What is needed
The word to find is "computer". Copy each line of the material that contains it.

Input for this task
_ _ _

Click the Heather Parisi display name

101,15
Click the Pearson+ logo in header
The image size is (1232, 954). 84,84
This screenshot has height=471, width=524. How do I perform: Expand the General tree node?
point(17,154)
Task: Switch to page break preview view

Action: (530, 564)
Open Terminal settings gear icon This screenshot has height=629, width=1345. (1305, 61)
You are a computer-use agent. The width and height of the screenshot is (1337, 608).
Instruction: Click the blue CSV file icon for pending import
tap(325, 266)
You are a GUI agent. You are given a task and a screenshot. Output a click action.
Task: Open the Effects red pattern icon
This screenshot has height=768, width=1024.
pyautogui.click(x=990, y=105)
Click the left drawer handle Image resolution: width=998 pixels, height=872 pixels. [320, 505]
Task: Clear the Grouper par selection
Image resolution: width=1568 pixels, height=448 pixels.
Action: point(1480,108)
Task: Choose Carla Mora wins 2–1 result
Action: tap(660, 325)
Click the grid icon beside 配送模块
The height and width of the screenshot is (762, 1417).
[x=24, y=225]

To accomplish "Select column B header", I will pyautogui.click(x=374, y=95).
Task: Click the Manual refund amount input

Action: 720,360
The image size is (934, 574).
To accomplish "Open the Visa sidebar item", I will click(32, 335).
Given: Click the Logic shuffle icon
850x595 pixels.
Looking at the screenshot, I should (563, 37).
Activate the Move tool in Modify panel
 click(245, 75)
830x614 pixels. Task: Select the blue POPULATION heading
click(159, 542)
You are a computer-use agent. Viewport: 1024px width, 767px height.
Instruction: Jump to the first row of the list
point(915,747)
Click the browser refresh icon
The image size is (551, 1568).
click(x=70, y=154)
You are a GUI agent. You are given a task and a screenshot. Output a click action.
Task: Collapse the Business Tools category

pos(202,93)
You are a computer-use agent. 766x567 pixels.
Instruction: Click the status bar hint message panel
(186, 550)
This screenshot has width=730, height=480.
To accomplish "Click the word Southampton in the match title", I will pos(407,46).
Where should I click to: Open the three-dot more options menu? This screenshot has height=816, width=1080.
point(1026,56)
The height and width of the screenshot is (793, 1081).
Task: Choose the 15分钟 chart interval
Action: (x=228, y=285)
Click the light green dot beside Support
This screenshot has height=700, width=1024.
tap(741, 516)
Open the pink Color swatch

_ _ _

Your response
You are a computer-use agent. The width and height of the screenshot is (1337, 608).
You are a computer-use agent. Viewport: 1024px width, 767px height.
You are a computer-use agent. 766x567 pixels.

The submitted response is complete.